Errors - Extra\Blank lines at the bottom of the HFDS Data feed
Text Capture:
java.io.IOException: Can't export data, please check task tracker logs
at org.apache.sqoop.mapreduce.TextExportMapper.map(TextExportMapper.java:112)
at org.apache.sqoop.mapreduce.TextExportMapper.map(TextExportMapper.java:39)
at org.apache.hadoop.mapreduce.Mapper.run(Mapper.java:140)
at org.apache.sqoop.mapreduce.AutoProgressMapper.run(AutoProgressMapper.java:64)
at org.apache.hadoop.mapred.MapTask.runNewMapper(MapTask.java:673)
at org.apache.hadoop.mapred.MapTask.run(MapTask.java:331)
at org.apache.hadoop.mapred.Child$4.run(Child.java:268)

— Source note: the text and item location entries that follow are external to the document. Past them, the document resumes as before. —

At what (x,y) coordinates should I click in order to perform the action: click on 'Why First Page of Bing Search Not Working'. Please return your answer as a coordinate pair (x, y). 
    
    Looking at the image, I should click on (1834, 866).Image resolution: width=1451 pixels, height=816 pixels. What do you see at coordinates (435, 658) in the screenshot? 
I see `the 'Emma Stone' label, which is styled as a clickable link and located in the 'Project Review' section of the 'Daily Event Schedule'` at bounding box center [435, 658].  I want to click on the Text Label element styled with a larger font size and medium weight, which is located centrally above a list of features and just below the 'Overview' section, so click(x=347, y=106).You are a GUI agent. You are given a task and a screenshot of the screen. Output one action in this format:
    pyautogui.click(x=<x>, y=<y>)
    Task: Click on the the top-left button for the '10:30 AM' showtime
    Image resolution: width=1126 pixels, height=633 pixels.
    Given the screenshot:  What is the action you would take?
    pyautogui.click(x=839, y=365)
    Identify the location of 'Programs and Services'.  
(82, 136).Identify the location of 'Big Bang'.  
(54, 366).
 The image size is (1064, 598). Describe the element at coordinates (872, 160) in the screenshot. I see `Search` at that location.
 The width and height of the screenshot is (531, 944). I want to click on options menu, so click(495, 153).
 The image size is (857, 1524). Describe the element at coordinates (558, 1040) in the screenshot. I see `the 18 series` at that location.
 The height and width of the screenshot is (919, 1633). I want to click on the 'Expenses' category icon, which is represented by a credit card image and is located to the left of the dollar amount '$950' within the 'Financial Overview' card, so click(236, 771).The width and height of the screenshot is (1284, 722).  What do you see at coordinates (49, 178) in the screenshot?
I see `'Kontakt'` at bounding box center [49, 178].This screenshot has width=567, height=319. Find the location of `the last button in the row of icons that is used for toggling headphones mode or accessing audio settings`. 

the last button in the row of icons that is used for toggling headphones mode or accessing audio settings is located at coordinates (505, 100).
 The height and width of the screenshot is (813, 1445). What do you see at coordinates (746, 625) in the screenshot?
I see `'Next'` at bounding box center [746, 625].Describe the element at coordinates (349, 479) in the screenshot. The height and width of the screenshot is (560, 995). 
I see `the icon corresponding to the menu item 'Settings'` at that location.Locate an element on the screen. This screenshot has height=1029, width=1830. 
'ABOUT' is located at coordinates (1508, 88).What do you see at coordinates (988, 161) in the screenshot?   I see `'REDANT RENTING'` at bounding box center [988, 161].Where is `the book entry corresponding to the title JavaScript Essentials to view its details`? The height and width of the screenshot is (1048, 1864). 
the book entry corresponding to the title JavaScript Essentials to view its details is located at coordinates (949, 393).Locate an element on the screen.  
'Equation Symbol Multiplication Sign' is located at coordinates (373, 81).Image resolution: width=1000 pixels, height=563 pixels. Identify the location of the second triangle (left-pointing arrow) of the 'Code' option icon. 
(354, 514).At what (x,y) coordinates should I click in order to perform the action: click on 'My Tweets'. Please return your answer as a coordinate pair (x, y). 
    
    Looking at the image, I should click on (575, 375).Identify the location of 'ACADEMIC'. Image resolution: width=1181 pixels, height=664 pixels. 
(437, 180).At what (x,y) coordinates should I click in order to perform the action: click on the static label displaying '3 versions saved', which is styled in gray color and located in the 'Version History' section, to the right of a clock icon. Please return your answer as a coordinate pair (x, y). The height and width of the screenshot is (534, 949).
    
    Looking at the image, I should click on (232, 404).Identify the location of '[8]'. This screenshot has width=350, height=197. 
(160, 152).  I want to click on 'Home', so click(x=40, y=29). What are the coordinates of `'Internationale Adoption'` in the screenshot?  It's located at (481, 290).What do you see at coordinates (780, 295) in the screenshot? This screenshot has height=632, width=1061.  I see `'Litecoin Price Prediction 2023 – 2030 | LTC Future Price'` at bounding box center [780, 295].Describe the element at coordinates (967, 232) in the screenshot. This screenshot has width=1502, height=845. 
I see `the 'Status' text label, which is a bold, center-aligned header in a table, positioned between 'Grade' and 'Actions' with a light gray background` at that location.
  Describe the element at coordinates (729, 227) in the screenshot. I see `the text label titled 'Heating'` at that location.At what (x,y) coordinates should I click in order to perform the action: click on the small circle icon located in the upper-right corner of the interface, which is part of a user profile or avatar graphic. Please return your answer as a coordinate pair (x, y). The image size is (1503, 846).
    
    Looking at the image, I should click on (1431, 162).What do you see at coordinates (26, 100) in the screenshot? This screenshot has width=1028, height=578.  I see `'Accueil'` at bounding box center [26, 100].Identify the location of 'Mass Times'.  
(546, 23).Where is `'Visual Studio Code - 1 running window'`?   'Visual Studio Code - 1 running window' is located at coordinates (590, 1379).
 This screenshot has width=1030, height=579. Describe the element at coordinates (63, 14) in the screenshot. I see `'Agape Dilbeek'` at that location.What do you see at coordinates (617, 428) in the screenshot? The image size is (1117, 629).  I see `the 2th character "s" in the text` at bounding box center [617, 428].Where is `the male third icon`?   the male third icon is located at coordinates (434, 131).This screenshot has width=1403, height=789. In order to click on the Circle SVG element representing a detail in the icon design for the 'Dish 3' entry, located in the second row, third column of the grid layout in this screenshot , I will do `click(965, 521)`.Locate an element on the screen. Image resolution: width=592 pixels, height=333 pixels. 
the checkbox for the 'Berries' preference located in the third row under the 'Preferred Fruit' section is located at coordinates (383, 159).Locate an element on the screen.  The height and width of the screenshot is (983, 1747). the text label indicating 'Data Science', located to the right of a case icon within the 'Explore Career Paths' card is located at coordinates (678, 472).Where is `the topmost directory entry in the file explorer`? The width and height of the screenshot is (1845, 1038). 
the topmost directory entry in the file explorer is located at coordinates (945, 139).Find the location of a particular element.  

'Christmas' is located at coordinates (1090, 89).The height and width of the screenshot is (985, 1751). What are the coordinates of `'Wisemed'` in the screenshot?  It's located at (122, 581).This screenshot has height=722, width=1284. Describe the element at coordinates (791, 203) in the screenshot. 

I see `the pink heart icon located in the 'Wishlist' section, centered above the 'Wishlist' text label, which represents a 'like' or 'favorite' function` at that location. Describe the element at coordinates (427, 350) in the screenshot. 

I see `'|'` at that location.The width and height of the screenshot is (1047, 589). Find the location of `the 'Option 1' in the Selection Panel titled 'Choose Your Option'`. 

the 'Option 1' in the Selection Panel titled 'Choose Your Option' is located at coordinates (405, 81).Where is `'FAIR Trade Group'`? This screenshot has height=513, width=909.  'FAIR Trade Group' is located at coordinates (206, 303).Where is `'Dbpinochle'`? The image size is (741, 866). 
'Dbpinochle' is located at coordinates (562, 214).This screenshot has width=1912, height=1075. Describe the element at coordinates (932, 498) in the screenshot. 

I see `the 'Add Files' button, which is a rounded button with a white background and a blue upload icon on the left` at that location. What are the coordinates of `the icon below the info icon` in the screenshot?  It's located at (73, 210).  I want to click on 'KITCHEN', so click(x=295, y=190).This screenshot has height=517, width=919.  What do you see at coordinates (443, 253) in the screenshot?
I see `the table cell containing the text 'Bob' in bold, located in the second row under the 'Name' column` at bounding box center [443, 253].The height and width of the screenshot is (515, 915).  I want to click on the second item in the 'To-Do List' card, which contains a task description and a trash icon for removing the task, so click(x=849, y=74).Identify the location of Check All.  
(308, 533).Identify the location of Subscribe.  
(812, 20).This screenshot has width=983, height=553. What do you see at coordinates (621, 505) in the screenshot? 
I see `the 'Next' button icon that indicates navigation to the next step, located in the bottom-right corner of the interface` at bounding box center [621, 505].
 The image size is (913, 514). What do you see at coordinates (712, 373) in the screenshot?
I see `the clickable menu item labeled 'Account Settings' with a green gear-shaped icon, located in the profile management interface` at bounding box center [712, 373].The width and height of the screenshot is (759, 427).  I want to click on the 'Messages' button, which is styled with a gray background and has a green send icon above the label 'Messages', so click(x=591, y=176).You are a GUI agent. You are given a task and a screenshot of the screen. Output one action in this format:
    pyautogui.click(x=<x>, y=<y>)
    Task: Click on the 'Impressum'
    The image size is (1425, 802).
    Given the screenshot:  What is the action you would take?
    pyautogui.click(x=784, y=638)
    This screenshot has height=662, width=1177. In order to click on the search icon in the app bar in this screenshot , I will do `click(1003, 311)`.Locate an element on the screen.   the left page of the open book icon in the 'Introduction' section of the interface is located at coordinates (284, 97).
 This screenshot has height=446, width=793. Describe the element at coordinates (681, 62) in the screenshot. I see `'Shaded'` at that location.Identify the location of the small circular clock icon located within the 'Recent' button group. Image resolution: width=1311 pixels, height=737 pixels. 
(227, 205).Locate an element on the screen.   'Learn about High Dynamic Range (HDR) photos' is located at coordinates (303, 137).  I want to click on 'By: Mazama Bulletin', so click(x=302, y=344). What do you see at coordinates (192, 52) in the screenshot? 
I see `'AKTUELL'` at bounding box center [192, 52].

at java.security.AccessController.doPrivileged(Native Method)
at javax.security.auth.Subject.doAs(Subject.java:415)
at org.apache.hadoop.security.UserGroupInformation.doAs(UserGroupInformation.java:1408)
at org.apache.hadoop.mapred.Child.main(Child.java:262)
Caused by: java.util.NoSuchElementException
at java.util.ArrayList$Itr.next(ArrayList.java:794)
at dbo_customerList.__loadFromFields(dbo_customerList.java:355)
at dbo_customerList.parse(dbo_customerList.j
Screen Dump:

Fix:
"Screen" datafeed and make sure there are no header nor footer lines.
Hi Daniel ,
I am facing the “Errors – Extra\Blank lines at the bottom of the HFDS Data feed” issue as you have describe and I have checked my data input and it does not contain any header or footer field and still I am facing the same issue.
Can you please help me out ?
I need to know how to send the log files to hdfs using sqoop 1.4.1 Please let me know the sqoop import comand.